The agency's Motion to Reform [the] Caption raises a question of first impression before this Court: who is the proper respondent in an appeal which the Board dismissed on the basis of a settlement agreement.

Respondent's brief at 4.

We view this statement as a recognition by the Board that the court is confronted in these appeals with "exceptional circumstances." In such cases, consideration of the legislative history is both appropriate and justified. See Burlington N. R.R. Co. v. Oklahoma Tax Comm'n, 481 U.S. 454, 461, 95 L. Ed. 2d 404 , 107 S. Ct. 1855 (1987). Moreover, the court examined the legislative history of the prior version of § 7703(a)(2) in Hopkins and Hagmeyer. Because the Senate Report states explicitly that the amended statute overrules Hagmeyer, we are presented with a compelling reason to resort to the legislative history. We must review the history to ascertain why Congress took this action and what is intended by the amendments to the preceding statute. Cf. Train v. Colorado Pub. Interest Research Group, Inc., 426 U.S. 1, 9-11, 48 L. Ed. 2d 434 , 96 S. Ct. 1938 (1976) (Court of Appeals erred in refusing to consider legislative history to determine whether the obvious meaning of certain language was in fact the intended meaning).

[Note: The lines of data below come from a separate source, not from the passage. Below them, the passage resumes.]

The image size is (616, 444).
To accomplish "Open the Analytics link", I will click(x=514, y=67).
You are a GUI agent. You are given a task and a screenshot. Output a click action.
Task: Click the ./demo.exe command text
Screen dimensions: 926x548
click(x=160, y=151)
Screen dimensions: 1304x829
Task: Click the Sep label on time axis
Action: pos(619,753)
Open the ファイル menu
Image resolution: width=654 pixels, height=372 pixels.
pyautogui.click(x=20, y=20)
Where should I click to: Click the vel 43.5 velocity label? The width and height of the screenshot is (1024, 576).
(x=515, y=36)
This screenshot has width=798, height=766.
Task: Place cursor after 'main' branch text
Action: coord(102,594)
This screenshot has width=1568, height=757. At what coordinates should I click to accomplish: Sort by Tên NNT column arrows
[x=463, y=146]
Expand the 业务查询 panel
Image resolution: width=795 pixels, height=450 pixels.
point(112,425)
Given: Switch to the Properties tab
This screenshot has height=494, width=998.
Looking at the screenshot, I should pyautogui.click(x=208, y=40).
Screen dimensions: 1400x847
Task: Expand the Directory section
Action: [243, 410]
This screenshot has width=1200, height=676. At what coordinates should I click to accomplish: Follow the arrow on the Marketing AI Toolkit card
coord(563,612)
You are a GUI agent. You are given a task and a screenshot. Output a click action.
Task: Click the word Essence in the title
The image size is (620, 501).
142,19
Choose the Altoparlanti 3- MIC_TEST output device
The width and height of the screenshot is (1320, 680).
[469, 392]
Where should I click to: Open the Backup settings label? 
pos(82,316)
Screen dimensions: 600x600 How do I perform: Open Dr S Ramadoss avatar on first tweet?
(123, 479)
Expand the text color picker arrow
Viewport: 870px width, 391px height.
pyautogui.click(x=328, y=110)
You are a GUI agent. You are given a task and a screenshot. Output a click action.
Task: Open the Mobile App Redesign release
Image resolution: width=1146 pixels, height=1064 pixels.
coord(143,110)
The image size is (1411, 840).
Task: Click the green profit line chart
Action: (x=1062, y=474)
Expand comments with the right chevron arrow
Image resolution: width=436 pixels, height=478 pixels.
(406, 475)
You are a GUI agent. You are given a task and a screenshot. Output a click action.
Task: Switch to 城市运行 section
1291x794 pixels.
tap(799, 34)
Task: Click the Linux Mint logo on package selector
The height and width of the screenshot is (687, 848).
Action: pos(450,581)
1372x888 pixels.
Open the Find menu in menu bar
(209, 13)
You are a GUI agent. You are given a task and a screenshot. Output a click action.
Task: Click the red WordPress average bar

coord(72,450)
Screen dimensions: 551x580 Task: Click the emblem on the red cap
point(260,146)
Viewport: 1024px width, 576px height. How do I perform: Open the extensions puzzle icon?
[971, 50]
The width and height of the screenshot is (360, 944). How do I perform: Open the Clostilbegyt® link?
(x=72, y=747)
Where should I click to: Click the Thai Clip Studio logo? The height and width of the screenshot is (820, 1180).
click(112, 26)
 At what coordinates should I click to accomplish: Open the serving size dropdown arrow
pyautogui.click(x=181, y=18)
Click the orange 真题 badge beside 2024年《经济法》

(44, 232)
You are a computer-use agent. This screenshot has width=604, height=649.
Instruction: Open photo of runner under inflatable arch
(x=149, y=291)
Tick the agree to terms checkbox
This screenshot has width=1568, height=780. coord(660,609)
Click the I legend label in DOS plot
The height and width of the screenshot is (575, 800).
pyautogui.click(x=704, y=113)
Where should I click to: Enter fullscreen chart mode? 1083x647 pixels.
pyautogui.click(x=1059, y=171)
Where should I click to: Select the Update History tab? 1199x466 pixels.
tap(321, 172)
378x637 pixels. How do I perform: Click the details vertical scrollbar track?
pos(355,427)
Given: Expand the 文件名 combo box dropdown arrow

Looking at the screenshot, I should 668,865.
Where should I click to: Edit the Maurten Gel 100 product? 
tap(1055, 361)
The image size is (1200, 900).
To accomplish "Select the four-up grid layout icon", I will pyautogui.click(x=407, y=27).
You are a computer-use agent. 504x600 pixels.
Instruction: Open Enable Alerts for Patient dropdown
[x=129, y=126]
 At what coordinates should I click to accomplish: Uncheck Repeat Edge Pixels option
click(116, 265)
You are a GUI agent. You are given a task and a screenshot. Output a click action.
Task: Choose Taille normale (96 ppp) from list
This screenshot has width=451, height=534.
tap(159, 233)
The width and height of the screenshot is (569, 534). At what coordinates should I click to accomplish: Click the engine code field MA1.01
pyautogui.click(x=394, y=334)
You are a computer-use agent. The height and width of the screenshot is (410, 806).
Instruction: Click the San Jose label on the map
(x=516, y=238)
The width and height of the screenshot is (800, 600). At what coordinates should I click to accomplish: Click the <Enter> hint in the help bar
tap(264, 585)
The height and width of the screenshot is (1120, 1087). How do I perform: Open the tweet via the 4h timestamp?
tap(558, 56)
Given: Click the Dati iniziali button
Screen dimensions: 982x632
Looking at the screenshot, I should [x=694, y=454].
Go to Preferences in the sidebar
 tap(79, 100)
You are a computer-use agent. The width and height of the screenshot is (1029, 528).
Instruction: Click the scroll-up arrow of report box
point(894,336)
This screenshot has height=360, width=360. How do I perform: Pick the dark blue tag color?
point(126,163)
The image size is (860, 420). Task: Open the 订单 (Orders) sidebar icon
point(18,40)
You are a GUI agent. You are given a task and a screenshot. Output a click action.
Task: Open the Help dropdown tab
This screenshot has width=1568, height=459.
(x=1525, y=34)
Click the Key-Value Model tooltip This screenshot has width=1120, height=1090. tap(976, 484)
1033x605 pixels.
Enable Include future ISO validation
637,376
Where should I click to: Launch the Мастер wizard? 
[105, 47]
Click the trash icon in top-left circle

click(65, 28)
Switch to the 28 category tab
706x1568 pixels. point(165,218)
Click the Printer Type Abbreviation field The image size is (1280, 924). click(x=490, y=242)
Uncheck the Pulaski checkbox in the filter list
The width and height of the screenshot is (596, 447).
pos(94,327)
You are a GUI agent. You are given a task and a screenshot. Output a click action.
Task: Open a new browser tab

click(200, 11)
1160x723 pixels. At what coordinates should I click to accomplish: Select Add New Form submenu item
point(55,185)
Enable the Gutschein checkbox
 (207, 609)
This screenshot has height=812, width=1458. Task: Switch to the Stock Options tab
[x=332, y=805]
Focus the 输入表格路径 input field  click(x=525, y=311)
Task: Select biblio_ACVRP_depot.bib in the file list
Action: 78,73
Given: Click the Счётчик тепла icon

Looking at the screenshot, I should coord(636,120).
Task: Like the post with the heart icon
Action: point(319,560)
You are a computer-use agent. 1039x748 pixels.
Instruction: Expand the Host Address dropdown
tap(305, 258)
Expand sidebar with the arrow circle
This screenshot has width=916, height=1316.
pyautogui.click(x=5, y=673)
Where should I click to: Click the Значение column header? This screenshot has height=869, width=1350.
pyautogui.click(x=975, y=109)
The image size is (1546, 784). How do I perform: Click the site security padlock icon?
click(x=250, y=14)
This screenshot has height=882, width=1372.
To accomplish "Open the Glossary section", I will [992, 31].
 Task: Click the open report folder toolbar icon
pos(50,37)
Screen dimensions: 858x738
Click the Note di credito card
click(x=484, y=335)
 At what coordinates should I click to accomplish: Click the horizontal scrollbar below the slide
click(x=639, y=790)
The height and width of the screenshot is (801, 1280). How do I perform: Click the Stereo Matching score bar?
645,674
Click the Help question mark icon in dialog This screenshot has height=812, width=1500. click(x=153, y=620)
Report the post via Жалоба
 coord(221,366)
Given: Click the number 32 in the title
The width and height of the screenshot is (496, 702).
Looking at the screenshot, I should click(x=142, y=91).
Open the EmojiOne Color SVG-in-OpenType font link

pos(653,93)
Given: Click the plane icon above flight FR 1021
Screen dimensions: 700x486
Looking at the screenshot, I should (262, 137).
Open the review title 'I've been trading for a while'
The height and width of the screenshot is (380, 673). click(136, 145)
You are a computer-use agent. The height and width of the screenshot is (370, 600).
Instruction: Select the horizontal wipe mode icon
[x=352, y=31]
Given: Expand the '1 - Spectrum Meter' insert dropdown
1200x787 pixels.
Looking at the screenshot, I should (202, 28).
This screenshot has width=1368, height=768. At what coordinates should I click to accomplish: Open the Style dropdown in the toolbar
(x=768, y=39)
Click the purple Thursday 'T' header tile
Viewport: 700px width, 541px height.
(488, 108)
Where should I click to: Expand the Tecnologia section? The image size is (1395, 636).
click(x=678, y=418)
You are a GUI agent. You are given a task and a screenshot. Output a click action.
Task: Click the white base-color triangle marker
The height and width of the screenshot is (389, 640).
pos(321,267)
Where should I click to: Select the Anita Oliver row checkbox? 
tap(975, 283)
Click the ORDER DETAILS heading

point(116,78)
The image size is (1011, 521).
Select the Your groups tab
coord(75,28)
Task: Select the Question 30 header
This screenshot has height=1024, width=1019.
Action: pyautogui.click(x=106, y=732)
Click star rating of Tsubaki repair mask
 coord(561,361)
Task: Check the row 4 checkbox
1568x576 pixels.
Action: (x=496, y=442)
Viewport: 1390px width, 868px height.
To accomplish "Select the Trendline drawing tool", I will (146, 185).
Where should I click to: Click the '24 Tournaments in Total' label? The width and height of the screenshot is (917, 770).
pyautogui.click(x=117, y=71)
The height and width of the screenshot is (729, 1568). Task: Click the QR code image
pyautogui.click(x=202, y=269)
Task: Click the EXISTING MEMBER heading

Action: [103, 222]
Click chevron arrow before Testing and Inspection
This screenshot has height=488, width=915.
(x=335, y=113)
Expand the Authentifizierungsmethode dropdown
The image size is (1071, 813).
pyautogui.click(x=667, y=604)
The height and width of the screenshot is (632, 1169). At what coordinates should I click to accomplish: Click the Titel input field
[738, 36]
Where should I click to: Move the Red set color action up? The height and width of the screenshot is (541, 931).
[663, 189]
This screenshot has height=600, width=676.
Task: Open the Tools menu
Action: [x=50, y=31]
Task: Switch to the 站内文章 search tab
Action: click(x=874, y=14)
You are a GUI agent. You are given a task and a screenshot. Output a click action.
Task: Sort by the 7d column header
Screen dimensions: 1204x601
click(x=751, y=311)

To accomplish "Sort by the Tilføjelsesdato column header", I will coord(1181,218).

When the 1989 Act is examined in connection with the legislative history, we think it is abundantly clear that in overruling Hagmeyer, Congress intended that the Board shall be the respondent in all appeals involving its jurisdiction or its rulings on procedural questions, but that in appeals involving underlying personnel actions and attorney fees, the employing agencies should be the respondents. The dichotomy thus established by Congress is in accord with the traditional statutory functions of the Board and the employing agencies. In enacting the amended version of § 7703(a)(2), Congress recognized that the Board has a much greater interest in questions of its jurisdiction and procedure and is better equipped than the agencies to defend its position in appeals involving these questions. Jurisdictional and procedural matters present threshold issues concerning the general adjudicatory authority of the Board. Congress believed that the Board should not depend on representation by other agencies in such areas of intrinsic interest. We think that Congressional concern over the institutional integrity of the Board also led to the provision designating the employing agencies as the respondents in cases involving personnel actions. These represent the great majority of the cases decided by the MSPB and appealed to the court. One of the fundamental purposes of the Civil Service Reform Act of 1978 (CSRA) was to transfer the adjudicatory authority formerly exercised by the Civil Service Commission to the Merit Systems Protection Board created by the Act. See S. Rep. No. 954, 95th Cong. 2d Sess. 7 (1978) reprinted in 1978 U.S.C.C.A.N. 2723, 2727-28. If the appeals in such cases were defended by the Board, the MSPB would be placed in a position adversarial to employees whose rights it was established to adjudicate, and this would effectively undermine the purpose of the CSRA. Furthermore, the agency which took the personnel action has the primary interest in upholding its position and has available the material needed to defend its personnel actions in the appeals to this court.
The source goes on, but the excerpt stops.